Vous avez dit drame? Non, pas vraiment. Fabien s'installe très vite chez son copain Gilles, qui vient de divorcer, et finalement, entre journées passées à jouer avec le petit garçon de Gilles, Léo, et soirées entre esseulés, la vie va. Elle va, certes, mais c'est un peu juste quand même. Fabien remue dans sa petite tête une idée singulière : retrouver la femme de celui qui était avec Sylvie quand elle est morte. Facile, il a son adresse à Paris... Martine, c'est son prénom, est une petite bonne femme blonde discrète, flanquée en permanence d'une amie plus âgée, sorte de compromis entre dragon et dame de compagnie. Fabien épie les deux femmes, bientôt il n'ignore plus rien de leur vie et de leurs petites habitudes. Mais ça ne lui suffit pas, il veut entrer dans leur existence, jouer un rôle dans leur destin, et du même coup changer le sien. Et cela, il va le réussir, c'est le moins qu'on puisse dire.
En quelque 180 pages, Pascal Garnier fait faire à la vie de son héros plusieurs têtes-à-queue à la fois cocasses et sinistres. Il remplit la vie de Fabien d'autre chose, certes, mais était-ce vraiment bien la peine ? Il lui fait vivre une aventure à la fois macabre et dérisoire, au cours de laquelle il n'y aura pas d'amour, pas de vie, pas d'espoir non plus.
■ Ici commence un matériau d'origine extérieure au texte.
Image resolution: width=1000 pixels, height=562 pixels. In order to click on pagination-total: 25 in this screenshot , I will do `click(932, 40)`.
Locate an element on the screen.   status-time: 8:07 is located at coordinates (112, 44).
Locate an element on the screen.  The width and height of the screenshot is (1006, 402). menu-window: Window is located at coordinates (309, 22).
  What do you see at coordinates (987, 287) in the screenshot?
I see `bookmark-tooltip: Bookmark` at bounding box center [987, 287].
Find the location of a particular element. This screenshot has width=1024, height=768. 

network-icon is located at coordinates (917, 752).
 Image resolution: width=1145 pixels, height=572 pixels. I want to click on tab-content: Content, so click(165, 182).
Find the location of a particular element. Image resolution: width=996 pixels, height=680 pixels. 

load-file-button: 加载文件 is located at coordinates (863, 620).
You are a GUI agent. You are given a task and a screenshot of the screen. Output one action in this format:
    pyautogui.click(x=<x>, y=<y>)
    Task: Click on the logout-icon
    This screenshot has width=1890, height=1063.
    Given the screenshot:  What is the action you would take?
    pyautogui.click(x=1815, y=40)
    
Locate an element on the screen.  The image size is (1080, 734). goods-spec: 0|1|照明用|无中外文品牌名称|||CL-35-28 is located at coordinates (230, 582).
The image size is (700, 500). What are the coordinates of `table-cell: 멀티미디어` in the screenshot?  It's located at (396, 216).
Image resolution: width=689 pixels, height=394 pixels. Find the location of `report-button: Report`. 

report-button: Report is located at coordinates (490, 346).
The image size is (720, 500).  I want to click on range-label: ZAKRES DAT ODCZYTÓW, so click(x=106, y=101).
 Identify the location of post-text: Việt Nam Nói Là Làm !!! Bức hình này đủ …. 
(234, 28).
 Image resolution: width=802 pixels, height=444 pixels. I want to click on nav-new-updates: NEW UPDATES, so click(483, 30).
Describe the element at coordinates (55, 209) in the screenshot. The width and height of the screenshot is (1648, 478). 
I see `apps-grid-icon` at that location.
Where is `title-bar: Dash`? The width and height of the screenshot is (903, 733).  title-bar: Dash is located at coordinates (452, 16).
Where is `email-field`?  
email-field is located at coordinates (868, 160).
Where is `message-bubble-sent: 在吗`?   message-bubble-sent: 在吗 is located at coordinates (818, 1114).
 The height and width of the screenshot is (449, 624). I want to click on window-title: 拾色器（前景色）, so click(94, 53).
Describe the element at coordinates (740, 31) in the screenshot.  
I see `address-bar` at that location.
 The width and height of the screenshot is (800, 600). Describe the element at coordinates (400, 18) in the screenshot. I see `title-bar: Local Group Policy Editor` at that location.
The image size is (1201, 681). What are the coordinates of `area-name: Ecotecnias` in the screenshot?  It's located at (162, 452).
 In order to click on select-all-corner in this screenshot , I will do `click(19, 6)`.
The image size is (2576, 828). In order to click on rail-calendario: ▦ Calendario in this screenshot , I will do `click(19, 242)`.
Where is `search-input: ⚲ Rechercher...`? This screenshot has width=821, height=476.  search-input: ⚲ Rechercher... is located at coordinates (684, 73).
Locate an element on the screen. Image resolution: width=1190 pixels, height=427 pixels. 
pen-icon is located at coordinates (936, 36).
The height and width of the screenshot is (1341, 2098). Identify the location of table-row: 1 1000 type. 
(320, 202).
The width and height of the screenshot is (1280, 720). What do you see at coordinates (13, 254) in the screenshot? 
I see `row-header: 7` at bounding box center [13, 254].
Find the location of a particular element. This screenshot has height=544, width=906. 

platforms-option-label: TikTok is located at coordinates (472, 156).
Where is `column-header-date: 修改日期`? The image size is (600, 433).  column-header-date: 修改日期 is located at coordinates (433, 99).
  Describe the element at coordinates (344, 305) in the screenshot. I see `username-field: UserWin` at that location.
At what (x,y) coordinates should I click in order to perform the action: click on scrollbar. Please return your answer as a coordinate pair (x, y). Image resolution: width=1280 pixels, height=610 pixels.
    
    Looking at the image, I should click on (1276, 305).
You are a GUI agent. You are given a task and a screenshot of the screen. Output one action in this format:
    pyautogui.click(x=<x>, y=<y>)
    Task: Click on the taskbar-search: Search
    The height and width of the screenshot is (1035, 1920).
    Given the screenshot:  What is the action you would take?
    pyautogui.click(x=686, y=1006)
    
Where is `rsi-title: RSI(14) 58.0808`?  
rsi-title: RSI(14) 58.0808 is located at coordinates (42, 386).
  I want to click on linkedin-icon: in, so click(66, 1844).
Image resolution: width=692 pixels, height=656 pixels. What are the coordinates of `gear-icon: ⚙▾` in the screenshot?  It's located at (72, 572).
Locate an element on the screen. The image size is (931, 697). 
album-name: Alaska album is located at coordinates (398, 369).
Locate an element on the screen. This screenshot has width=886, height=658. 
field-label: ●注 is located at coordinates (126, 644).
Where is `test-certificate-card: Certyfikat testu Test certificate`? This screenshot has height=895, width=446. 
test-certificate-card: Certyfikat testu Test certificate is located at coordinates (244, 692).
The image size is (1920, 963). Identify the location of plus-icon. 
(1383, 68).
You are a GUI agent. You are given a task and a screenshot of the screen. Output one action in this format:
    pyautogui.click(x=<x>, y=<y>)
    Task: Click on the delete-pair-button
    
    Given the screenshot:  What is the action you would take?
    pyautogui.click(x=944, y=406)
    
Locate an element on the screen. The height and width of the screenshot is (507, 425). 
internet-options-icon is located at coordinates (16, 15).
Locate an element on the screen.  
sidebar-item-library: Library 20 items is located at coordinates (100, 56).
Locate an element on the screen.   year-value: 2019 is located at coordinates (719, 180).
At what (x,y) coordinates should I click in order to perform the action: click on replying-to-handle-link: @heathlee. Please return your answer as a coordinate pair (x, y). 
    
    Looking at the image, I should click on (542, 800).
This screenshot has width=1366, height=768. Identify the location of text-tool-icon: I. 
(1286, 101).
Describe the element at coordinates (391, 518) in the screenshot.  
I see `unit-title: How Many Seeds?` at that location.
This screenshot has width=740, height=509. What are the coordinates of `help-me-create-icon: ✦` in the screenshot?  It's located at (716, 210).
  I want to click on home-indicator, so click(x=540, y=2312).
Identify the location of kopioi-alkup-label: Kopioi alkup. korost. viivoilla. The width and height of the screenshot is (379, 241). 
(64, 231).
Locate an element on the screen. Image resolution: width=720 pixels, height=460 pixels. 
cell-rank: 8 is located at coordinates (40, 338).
Il régale son lecteur par une prose qui avance, puis prend les chemins de traverse, nous donnant son point de vue sur la nature, animale et humaine ("Dans la forêt un renard vient d'égorger un lapin. (...) D'un coup de dents il éventre le lapin et plonge son museau dans les entrailles fumantes. Partout autour de lui, des milliers d'animaux, des plus grands aux plus petits, s'entrebouffent ou se grimpent dessus sans autre but que de perpétuer le jeu"), la famille, l'amour, le couple, la vie, quoi. Un roman lucide, avec un peu de tendresse dedans, mais surtout beaucoup de désespoir.